2. Cancer Microsphere Intervention (CMI)
One or several types of chemotherapy drugs are embedded to nano particles or sealed in them using a special technology. Using an image-guided micro-catheter, these nano particles containing minimal dose of chemical drugs are inserted into tiny capillary vessels supplying blood to the tumor. The chemotherapy drugs pass through the wall of the capillary vessels into the tumor. As more and more chemotherapy drugs are released into the tumor, cancerous cells are destroyed. Nano particles cannot pass through the compact walls of normal capillaries. Hence, chemotherapy drugs embedded/sealed inside nano particles will not cause damage to other parts of the body. Furthermore, the overall side effects to the body are reduced to a minimum.
Advantages of CMI:
• In applying CMI, there is a high concentration of chemotherapy drugs within the tumor itself while very little drug in the other parts of the body. For example, for a patient weighing 60 kg with a 50g tumor, under conventional chemotherapy, 150mg of oxaliplatin will be used; only about 0.125mg of the oxaliplatin will reach the tumor. However, with CMI only 15mg of oxaliplatin (a tenth of conventional dosage) will be used and 5mg of the drug will reach the tumor, a 40-fold increase when compared to the conventional chemotherapy!
• Rapid results: A solid tumor is quickly destroyed, reducing its size and resulting in the disappearance of the stains of capillary blood vessels.
• Few side effects: Patients can return home 3-4 hours after treatment, with no hospitalization required.

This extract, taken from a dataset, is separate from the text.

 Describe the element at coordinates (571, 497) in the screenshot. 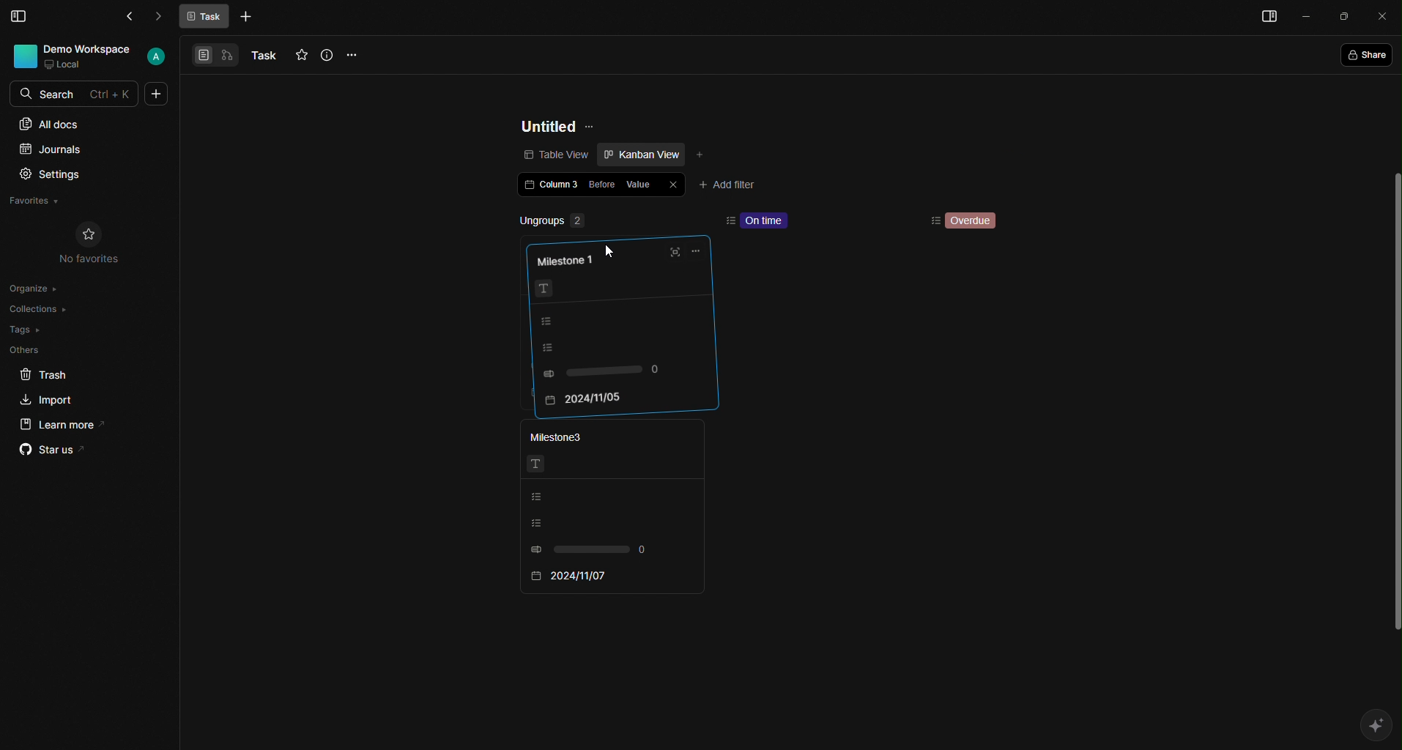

• Alternative Treatment Option: When conventional chemotherapy and interventional chemotherapy fail, CMI provides another treatment option.

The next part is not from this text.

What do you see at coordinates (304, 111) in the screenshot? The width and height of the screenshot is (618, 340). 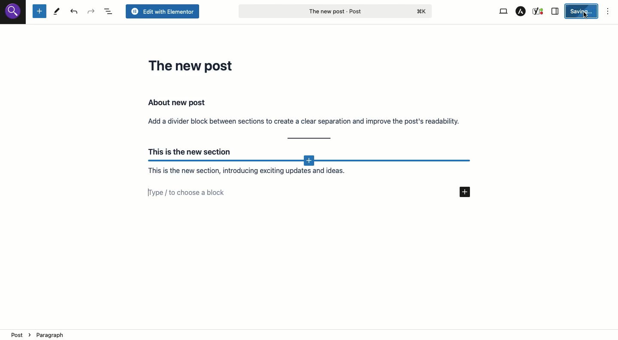 I see `Section 1` at bounding box center [304, 111].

• CMI can be repeated without affecting the patient's quality of life.
3. Combined Immunotherapy for Cancer （CIC）
CIC aims at raising and improving systemic immunological function of cancer patients to fight against cancer. Cancer cells display heterogeneity indicated by the presence of different gene sub-types within the same tumor. They also show variability and instability. They mutate from time to time. In fighting cancer cells, the systemic immunological treatment mechanism must be multiple attack and adjust its treatment strategy in time. CIC is the combination of several immune techniques to increase/stimulate systemic immune function. One such technique is to upgrade the function of T cells and/or B cells; another is to upgrade the function of DC, NK cells, macrophages and various kinds of cytokines. This combination of cells is able to destroy or inhibit cancer cells regardless of cancer and the variability/mutation of cancer cells.
CIC includes cytotherapy of dentritic cells (DC), cytokine induced natural killer cells (CIK), immune irritant (low dose Naltrexone, LDN), cytokines, and Traditional Chinese medicine. They are applied jointly and sequentially. The main procedures are as follow:
• On the 1st day: 60-80ml of whole blood are collected intravenously, and it is sent to laboratory for cell isolation and culture; in the evening, 2.5mg of LDN is taken orally each night, it will be used throughout the CIC treatment process;
• On the 2nd day: 0.5ml of MV is initially injected subcutaneously on shoulder or the area near the tumor. MV is injected weekly, and the dosage is from 0.5ml to 1.5ml depending on the injected local skin response. This is repeated for three weeks followed by a two-week break. The cycle is repeated for three months;
• On the 4th or 5th day: 0.5 - 1ml of Interleukin II (IL-2) is injected on an acupuncture point, it is also used each week;
• On 8th-12th days: intravenous re-infusion of the DC and the CIK, etc.
Advantages of CIC
• Very little side effects;
• Broad-spectrum anti-tumor effects;
• An effective measure for the prevention of cancer recurrence
Steps involved in the Application of CCC Model
• For tumors, especially non-resectable ones, CSA is performed, followed by CMI;
• If CSA cannot be performed or the overall condition of the patient does not permit it, CMI is given immediately;
• After CSA and/or CMI have been performed, CIC is applied to prevent the cancer re-occurrence and to ensure elimination of any traces of cancerous cells.